Espagne : la loi d’amnistie pour les séparatistes catalans divise les socialistes
L’approbation éventuelle d’une loi d’amnistie pour les séparatistes catalans, exigée par les partis nationalistes catalans en échange du soutien dont le Premier ministre Pedro Sánchez a besoin pour former un gouvernement, a créé une division au sein du Parti socialiste espagnol.
L’approbation éventuelle d’une loi d’amnistie pour les personnes impliquées dans le référendum illégal de 2017 sur l’indépendance de la Catalogne, exigée par les partis nationalistes catalans en échange du soutien dont le Premier ministre Pedro Sánchez a besoin pour former un gouvernement, a créé une division au sein du Parti socialiste ouvrier espagnol (PSOE, S&D).
L’ancien Premier ministre socialiste Felipe González et son ancien vice-président Alfonso Guerra, tous deux membres du PSOE, ont sévèrement critiqué M. Sánchez pour les négociations que le parti mène avec les séparatistes catalans, a rapporté EFE, média partenaire d’Euractiv.
« Nous ne pouvons pas nous permettre d’être soumis au chantage de qui que ce soit, et encore moins de minorités en voie d’extinction », a déclaré M. González mercredi (20 septembre) lors de la présentation d’un livre.
M. Guerra a demandé que l’amnistie ne soit pas accordée aux personnes impliquées dans la tentative de sécession de 2017, car « cela falsifierait l’histoire » en présentant le gouvernement espagnol de l’époque comme des « félons » qui ont attaqué la liberté, a-t-il déclaré.
Alfonso Guerra et Felipe González se sont également montrés très critiques à l’égard de la demande de référendum sur l’autodétermination de la Catalogne, l’une des nombreuses conditions fixées par les forces indépendantistes catalanes pour rétablir M. Sánchez dans ses fonctions de Premier ministre.
Autre exemple du mécontentement croissant dans les rangs du parti, le président de la région de Castille-La Manche, Emiliano García-Page, a récemment clarifié sa position : « Ce que nous avons dit aux électeurs le 23 juillet [le jour des élections générales anticipées], c’est que l’amnistie n’a pas sa place dans la Constitution ».
Défier Pedro Sánchez
« Si un homme voit une injustice [la loi d’amnistie], il doit le dire haut et fort », a soutenu M. Guerra en critiquant M. Sánchez qui, selon lui, change constamment d’avis et « défend une chose un jour, et une autre un autre jour ».
M. Guerra a rappelé que le candidat socialiste avait changé de position à plusieurs reprises sur des dossiers politiquement sensibles, comme l’octroi de grâces aux personnes impliquées dans le référendum catalan de 2017 ou le pacte de coalition qu’il a conclu avec Unidas Podemos (Gauche européenne).
Une amnistie « fait disparaître le délit, […] elle ne gracie pas le délinquant », a déclaré M. González.

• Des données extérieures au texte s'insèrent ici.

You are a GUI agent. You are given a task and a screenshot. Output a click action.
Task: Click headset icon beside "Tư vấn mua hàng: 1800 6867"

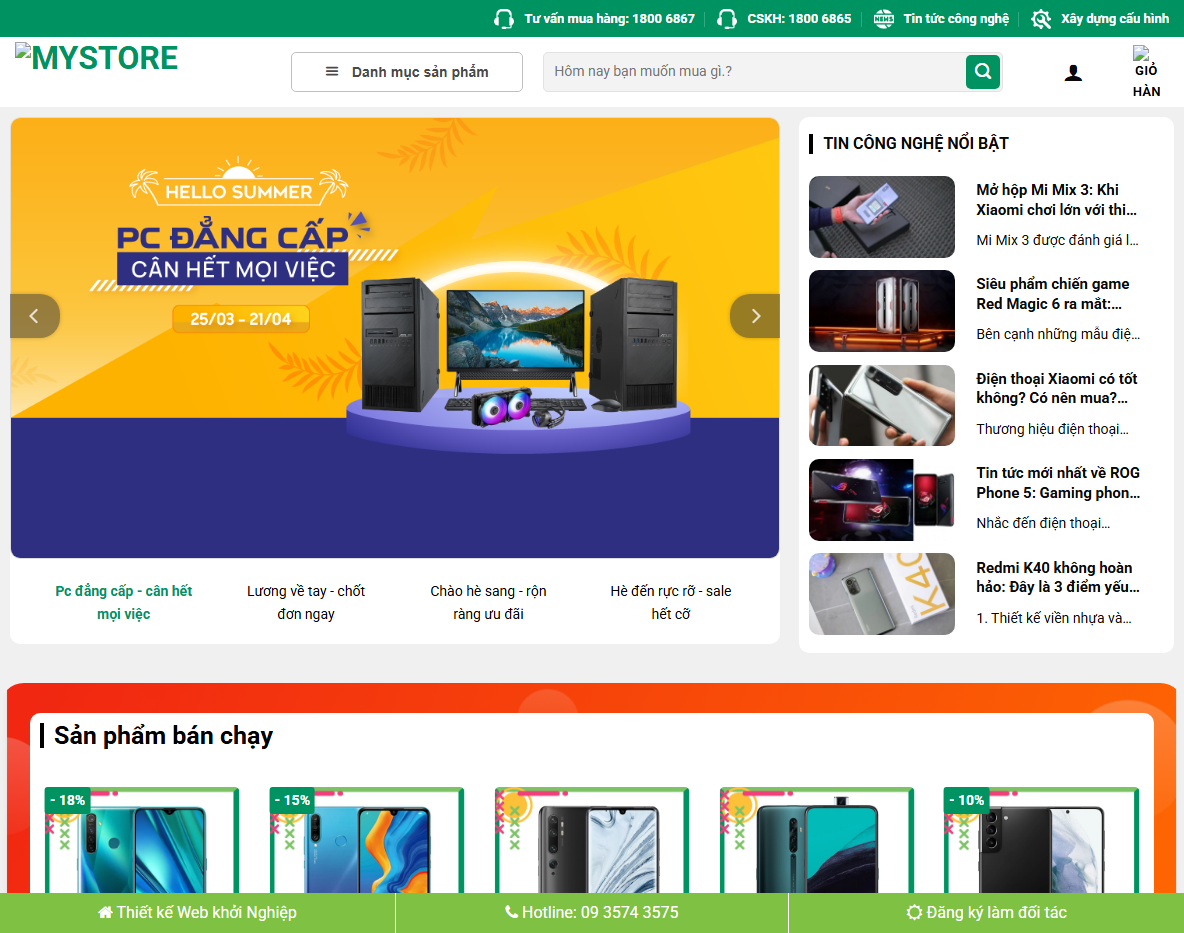coord(503,18)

Il a également souligné qu’une telle mesure de grâce, tout comme un hypothétique référendum sur l’autodétermination, n’avait pas sa place dans la Constitution espagnole de 1978.
Par ailleurs, M. Sánchez assure que tout dialogue avec les forces séparatistes catalanes — Ensemble pour la Catalogne (JxCat) et Gauche républicaine de Catalogne (ERC) — se déroulera toujours dans le cadre de la Constitution.
Pedro Sánchez a besoin des sept votes de JxCat pour gouverner à nouveau. Il doit également renouveler le soutien que l’ERC lui a accordé lors de la dernière législature afin de prolonger son mandat de quatre ans, et obtenir celui d’autres partis nationalistes, tels que les formations basques du Parti nationaliste (PNV) et Réunir le Pays basque (EH Bildu).